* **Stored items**
--- START ---

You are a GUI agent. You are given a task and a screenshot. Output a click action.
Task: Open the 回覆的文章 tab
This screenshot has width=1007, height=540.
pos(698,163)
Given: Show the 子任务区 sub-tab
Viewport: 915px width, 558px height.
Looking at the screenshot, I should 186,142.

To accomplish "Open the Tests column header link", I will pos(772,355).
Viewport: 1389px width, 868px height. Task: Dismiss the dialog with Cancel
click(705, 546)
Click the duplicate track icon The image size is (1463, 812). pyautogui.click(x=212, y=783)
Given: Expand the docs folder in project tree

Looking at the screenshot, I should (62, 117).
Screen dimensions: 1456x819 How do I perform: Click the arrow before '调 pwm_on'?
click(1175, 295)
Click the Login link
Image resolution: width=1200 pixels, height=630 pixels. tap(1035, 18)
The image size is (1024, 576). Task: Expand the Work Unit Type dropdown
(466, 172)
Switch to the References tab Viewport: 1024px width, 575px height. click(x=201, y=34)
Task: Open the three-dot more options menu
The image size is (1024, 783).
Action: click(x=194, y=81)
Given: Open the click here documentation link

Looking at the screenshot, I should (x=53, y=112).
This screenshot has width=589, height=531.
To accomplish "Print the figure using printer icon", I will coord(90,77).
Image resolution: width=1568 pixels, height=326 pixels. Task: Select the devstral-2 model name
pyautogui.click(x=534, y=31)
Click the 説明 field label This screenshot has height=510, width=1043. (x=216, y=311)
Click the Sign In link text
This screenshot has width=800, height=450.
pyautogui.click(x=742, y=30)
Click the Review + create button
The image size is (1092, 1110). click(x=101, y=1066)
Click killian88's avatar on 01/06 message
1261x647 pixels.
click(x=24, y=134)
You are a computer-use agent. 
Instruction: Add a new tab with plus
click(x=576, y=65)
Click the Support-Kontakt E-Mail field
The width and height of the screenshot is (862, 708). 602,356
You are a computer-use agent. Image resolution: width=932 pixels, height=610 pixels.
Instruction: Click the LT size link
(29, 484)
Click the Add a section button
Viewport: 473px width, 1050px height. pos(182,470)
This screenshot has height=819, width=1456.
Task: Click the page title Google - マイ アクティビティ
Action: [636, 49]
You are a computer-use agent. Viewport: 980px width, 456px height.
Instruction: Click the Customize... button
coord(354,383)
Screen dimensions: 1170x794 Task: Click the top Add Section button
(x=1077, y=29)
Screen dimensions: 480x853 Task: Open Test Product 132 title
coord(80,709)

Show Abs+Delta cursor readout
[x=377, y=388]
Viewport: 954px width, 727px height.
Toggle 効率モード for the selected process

--- END ---

* **YOUR INSTRUCTIONS**
In the records above, how many lines contain the word "agent"? State only the number.

* **TASK OUTPUT**
4